Elmer Ephraim Ellsworth was born in Malta, New York.
|Fort Sumter, April 12, 1861|
"Ever since the beginning of our acquaintance, I have valued you highly as a person[al] friend, and at the same time [without much capacity of judging] have had a very high estimate of your military talent. Accordingly I have been, and still am anxious for you to have the best position in the military which can be given you, consistently with justice and proper courtesy towards the older officers of the army. I can not incur the risk of doing them injustice, or a discourtesy; but I do say they would personally oblige me, if they could, and would place you in some position, or in some service, satisfactory to yourself."

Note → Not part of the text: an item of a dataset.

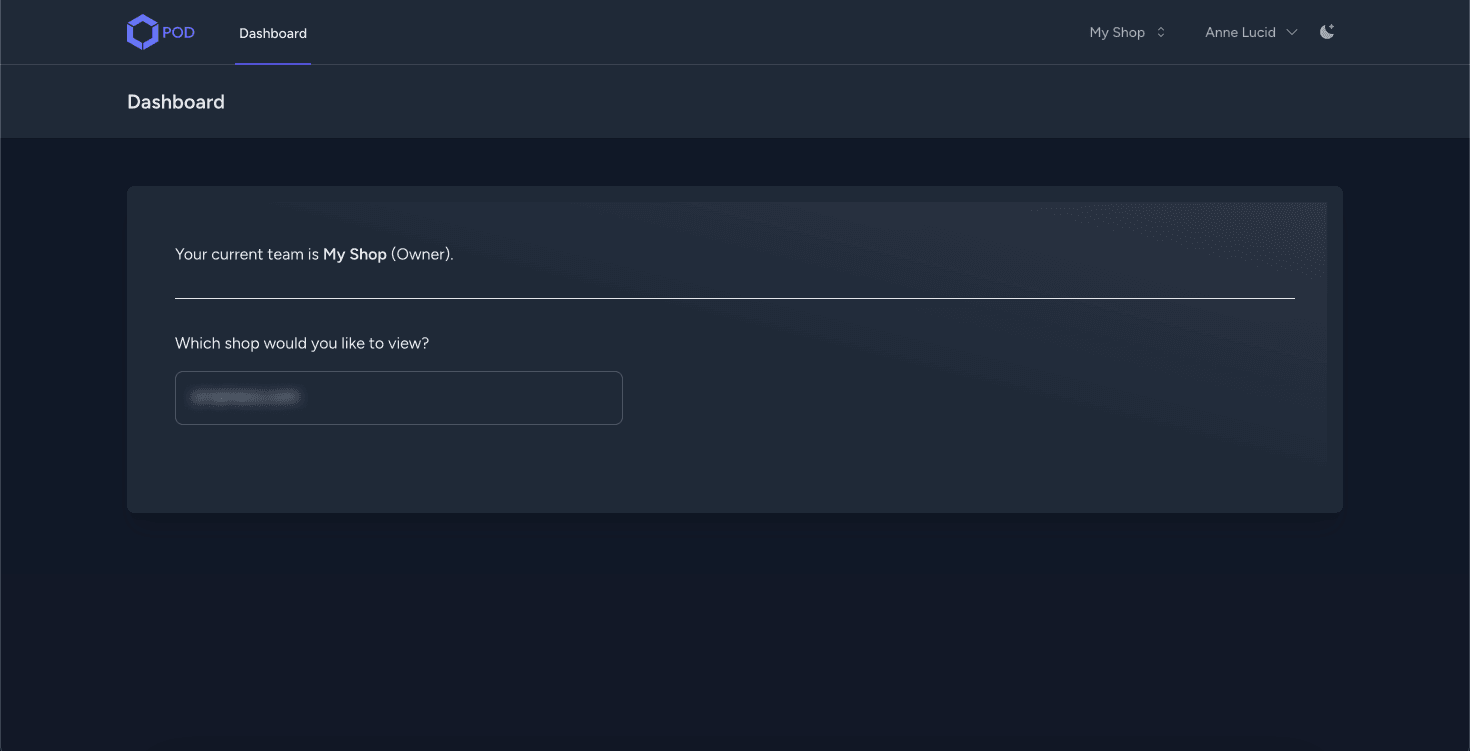The image size is (1470, 751).
Task: Click the POD wordmark in the navbar
Action: click(x=177, y=31)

Head Quarters, First Zouaves, Camp Lincoln, Washington, D.C., May 23, 1861
My Dear Father and Mother, The Regiment is ordered to move across the river tonight. We have no means of knowing what reception we are to meet with. I am inclined to the opinion that our entrance to the city of Alexandria will be hotly contested, as I am just informed a large force have arrived there to-day. Should this happen, my dear parents, it may be my lot to be injured in some manner.
Whatever may happen, cherish the consolation that I was engaged in the performance of a sacred duty; and tonight, thinking over the probabilities of tomorrow, and the occurrences of the past, I am perfectly content to accept whatever my fortune may be, confident that He who noteth even the fall of a sparrow will have some purpose even in the fate of one like me.
My darling and ever loved parents, good-bye. God bless, protect, and care for you.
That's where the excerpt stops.